You can read the full text of article of Professor Abdullah al-Ahsan below:

The decision by Bahrain, Saudi Arabia, the U.A.E. and Egypt on June 5 to sever diplomatic and commercial relations with Qatar has created an unprecedented political uproar in the region. Similar crises had emerged before too, but this time the assault seems far more severe not only because some other small players such as Maldives, Mauritania and Yemen have joined the group, but the unpredictable U.S. President Donald Trump has come forward with his support for the action.

With the closure of Qatar's air, sea and land links disrupting its exports and imports particularly affecting food supplies, the situation has turned grave. A gleeful Avigdor Lieberman, Israel's defense minister, is also reported to have praised the measures against Qatar because he finds "many possibilities of cooperation in the struggle against terror" [1] in the action.

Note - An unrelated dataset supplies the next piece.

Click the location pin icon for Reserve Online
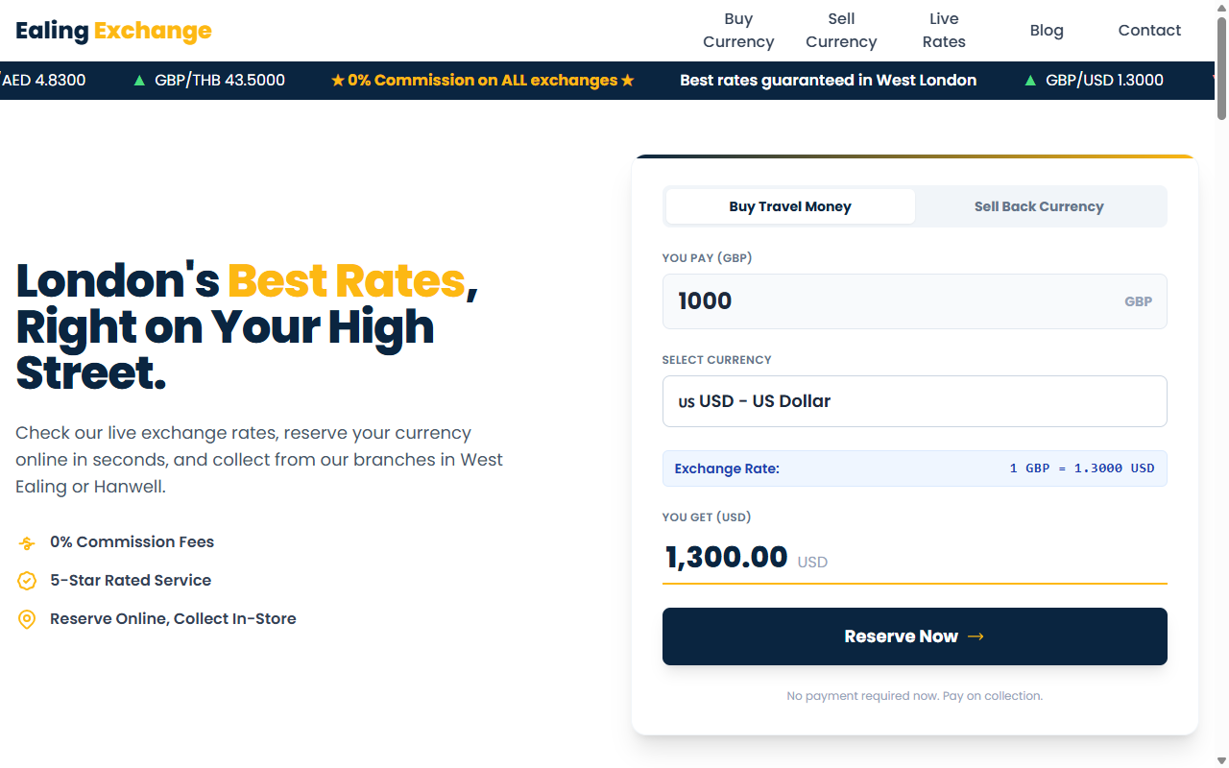pos(27,619)
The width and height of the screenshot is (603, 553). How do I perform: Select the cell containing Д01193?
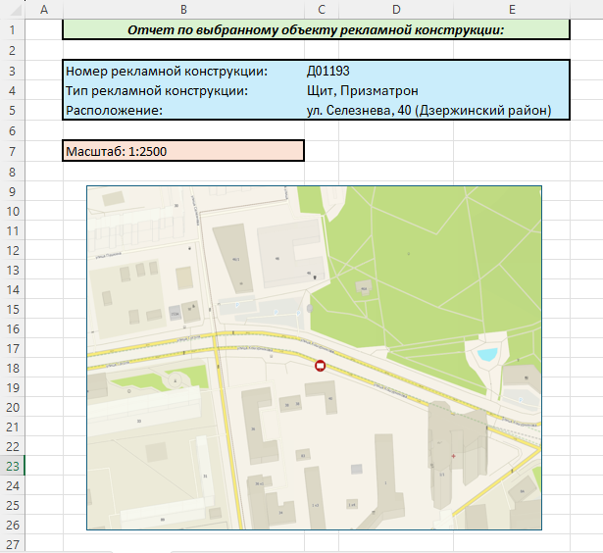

Is Qatar so dangerous for the rest of the world? What has the tiny Gulf state done to cause so much "security threat" to neighboring countries and beyond?

- What is Qatar's fault?

Qatar has been accused of supporting terror groups and the Palestinian Hamas has been identified as one of those groups. But what kind of assistance has Qatar really provided to Hamas? Has Qatar provided Hamas with arms to fight Israel, for example? The fact is that Israel and Egypt have jointly blocked Gaza, causing huge humanitarian affliction for the people in the Strip. Yes, Qatar has sent humanitarian assistance to Gaza and perhaps granted visas to some Hamas leaders to temporarily reside in the country. But is it Qatar's fault that the people of Gaza have elected Hamas to represent them? Should Qatar then have ignored the sufferings of the Gazan people?

One should remember in this context that King Abdul Aziz ibn Saud, the founder of modern Saudi Arabia, was a strong supporter of the Palestinian cause. He strongly protested against President Truman's decision to recognize Israel in 1948 and rejected an American grant for Saudi Arabia. He strongly believed that the United States had violated the rights of Palestinians by supporting the creation of the state of Israel in Palestine. The king's position on the issue was no different than the position that Hamas holds today on the question of Palestine.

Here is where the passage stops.